Для них «Крым» по-прежнему звучит как земной рай. В котором нет ни всплывающих в море объеденных рыбами трупов, ни расстрелянных горничных, ни сдохших от голода лошадей, ни багреевского бассейна, в который высыпаны двенадцать подвод негашеной извести, чтобы трупные воды не отравили водопроводную систему города.
Вова прощается, уходит. Муся рассказывает о нем вслед:
– Можете себе представить, до двенадцати лет он совершенно не говорил по-русски! Только в 1917 году его отец Соломон перевез семью в Петроград, Вова пошел в гимназию Шидловской на Шпалерной, учился в одном классе с сыном Керенского Олегом, после поступил в Тенишевское училище, где и познакомился с Колей Чуковским. Коля и привел его в ДИСК. За два года Вова выучил русский так, будто живет в Петрограде с рождения. Чтобы даже Гумилёв замечаний не делал!
Анна кивает.
– Вниз по винтовой лестнице, в полуподвале под кухней Грин живет. Из Феодосии. О-очень странный. Не слышали? Романтические повести пишет. «Алые паруса» – про девицу, которая ждет своего принца под красным парусом. По мне так дура! В декабре здесь был его вечер. Читал, приняли плохо, – тараторит Муся.

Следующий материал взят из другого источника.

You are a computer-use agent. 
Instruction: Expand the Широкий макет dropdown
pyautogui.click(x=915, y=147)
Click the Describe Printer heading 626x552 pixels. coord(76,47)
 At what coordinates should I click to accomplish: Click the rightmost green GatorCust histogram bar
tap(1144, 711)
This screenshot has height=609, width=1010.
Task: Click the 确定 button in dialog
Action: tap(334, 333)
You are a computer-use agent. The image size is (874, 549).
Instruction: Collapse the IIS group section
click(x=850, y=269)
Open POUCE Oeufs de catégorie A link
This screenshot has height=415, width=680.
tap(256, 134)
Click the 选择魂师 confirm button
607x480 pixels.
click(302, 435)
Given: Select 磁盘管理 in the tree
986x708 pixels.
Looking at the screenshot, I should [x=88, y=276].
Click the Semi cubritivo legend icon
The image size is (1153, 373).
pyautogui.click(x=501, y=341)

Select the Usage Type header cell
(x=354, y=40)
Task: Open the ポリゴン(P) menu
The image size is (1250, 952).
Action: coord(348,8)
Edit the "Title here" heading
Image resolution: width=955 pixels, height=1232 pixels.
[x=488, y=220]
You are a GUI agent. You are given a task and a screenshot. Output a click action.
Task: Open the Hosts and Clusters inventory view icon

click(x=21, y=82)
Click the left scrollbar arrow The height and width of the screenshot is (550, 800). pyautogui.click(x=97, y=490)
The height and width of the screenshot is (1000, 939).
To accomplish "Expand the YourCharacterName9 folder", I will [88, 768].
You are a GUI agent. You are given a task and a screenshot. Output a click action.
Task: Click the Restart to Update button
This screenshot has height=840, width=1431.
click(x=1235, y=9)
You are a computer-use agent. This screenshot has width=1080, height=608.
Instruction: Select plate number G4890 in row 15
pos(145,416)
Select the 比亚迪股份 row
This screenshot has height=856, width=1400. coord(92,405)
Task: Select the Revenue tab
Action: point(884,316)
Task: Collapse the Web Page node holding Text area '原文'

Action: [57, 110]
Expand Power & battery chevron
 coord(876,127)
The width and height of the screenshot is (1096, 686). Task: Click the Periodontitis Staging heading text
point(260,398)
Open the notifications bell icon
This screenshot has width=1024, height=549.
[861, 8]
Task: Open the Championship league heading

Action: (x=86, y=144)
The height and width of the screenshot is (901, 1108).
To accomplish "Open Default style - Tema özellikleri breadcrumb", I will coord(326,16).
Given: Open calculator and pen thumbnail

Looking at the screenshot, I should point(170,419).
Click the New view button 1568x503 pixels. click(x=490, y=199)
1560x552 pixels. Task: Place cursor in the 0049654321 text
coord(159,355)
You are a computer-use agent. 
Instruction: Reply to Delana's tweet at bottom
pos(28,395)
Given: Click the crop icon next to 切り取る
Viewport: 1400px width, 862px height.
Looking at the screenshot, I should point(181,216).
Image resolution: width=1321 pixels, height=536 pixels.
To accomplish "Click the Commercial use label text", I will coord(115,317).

– За четыре дня до него и Маяковского приняли плохо, – справедливости ради уточняет Одоевцева. – «150 000 000» читал, освистали.
– Грин из своей каморки не высовывается! Но горничную Елисеевых до истерики доводит. Графин использует не по назначению.
Муся стыдливо хихикает.
– Сами понимаете. Водопровода в той части дома нет.
Муся по каким-то своим срочным делам убегает, а девушка с большим бантом продолжает введение Анны в домискусстовскую жизнь.
– «Серапионовы братья». Не слышали? Миша Слонимский – в Мусю влюблен. Она, по мне, так в него тоже. Грин тоже в Мусю влюблен! Но Миша ей почти жених. Миша однажды проснулся, а у его горла руки! Это Грин пришел душить его из ревности! Можете представить! После они в шашлычной выясняли отношения, обнаружили, что денег у них больше нет, и, представляете, Грин убедил ехать играть в электрическое лото на Невском, 72. Только на другой день их нашли, так они оба, представьте, увидев, как много у них денег, удивились!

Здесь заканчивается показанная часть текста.